I ran across an outstanding article that describes how children can form actual, real memories of things that they never witnessed. In this article, the memories were benign and positive (activities with a deceased grandfather), but the dynamic can be the same when our children are describing past trauma. As parents, we need to be aware of the dynamic so that we can react appropriately when we hear stories that sound not quite true.
Our children may not be lying; they just confuse what they were told with what they experienced. As a neurologist quoted in the article, Dr. Ira Chang, explained, "If [children] don't have a clear picture of a person or experience, they may fill the gaps with input from other people and then store it as a new memory."
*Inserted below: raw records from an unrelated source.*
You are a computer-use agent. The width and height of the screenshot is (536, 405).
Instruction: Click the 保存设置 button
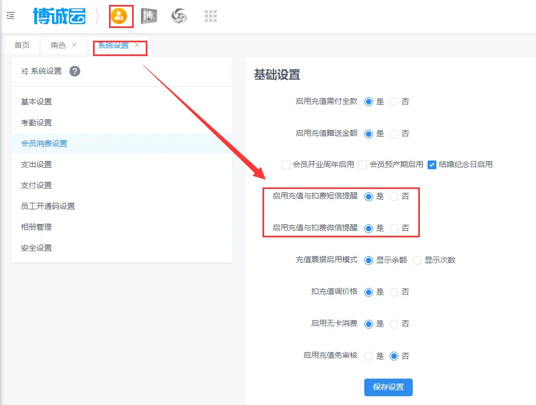pyautogui.click(x=388, y=387)
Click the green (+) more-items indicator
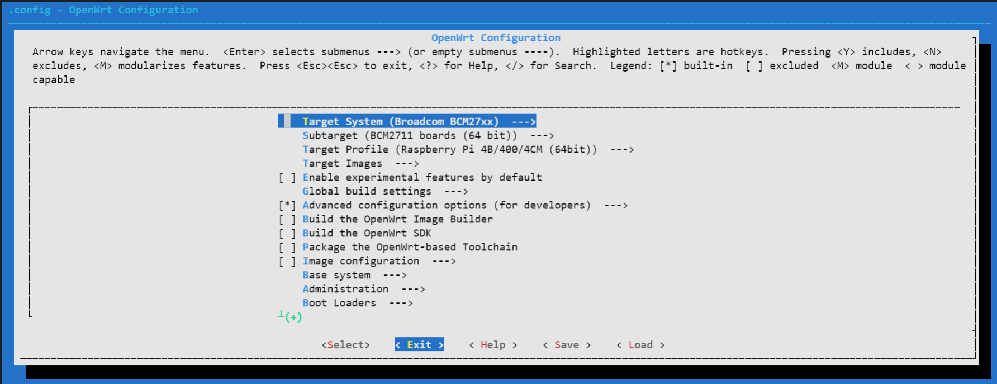 [x=293, y=317]
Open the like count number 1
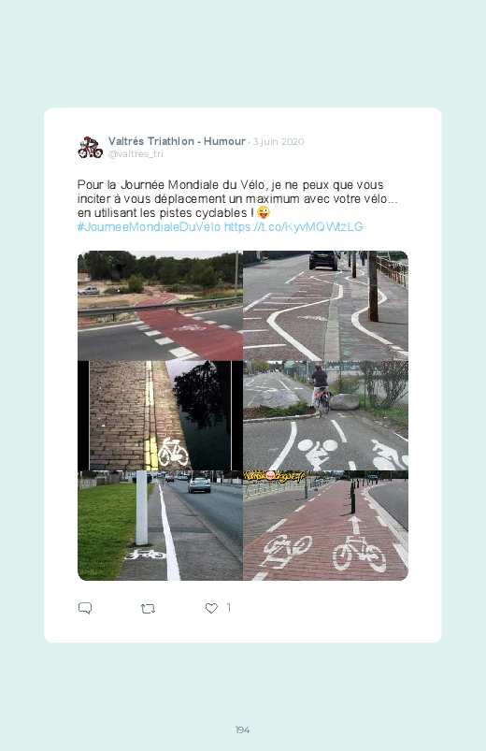The image size is (486, 751). tap(229, 608)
Researchers have labelled the problem "source monitoring," i.e., children cannot keep straight the sources of their information. An event they have only heard about can be just as real to them as an event that they actually experienced. Studies have shown, for example, that younger children can become confused about information from different, but similar, sources. Other research indicates that preschool children are more susceptible than older children, and that children become less suggestible as they mature. As the article noted:
"Through early adolescence, children's ability to remember exact details is poor relative to adults, which makes them especially prone to false memories arising from suggestion," says Charles Brainerd, Ph.D., a professor of psychology at Cornell University. Dr. Brainerd adds that children’s memories become reliable much later than you might guess, at around 9 or 10 years old. And because our brains are still developing through our mid-20s, suggestibility doesn’t reach its low point until young adulthood.
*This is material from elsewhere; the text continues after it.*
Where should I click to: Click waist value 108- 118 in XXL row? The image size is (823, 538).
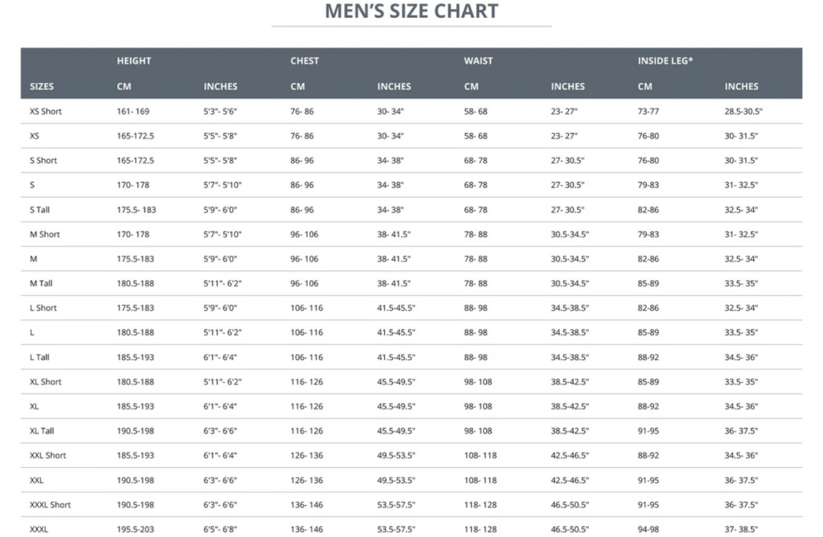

This source monitoring problem means that we have to be careful in how we respond to a child’s story about what they experienced. We know, for example, that how an adult phrases a question can change a child's answer, and that repeated questions may elicit different responses. We have to be careful that our well-intended but flawed questions don’t corrupt a child’s memory. We also have to be careful that we don’t inadvertently introduce new, and inaccurate, information that becomes part of their memory.
More important, we need to be careful that we don’t simply assume our children are lying to us. Their memories, no matter how inaccurate, are real. They usually are telling the truth as they remember it. It is not their fault that their brains are still developing and store inaccurate facts as true memories. It may or may not be our job to correct them. If our children remember happy Christmases with their biological family, for example, we don’t need to point out that they never spent Christmas with their family.
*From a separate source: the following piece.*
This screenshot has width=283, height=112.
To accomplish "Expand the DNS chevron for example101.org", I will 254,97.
Real memories, even if they are not accurate, also have real effects. If a child remembers trauma, even if it never happened, he or she likely will suffer some effects from that memory. Whether and how to help them disentangle facts from memory is a job for therapists, and we should work closely with them in helping our children. As parents, though, our job will be to help our children work through the very real effects of the trauma that they remember, no matter how incorrect their memories may be.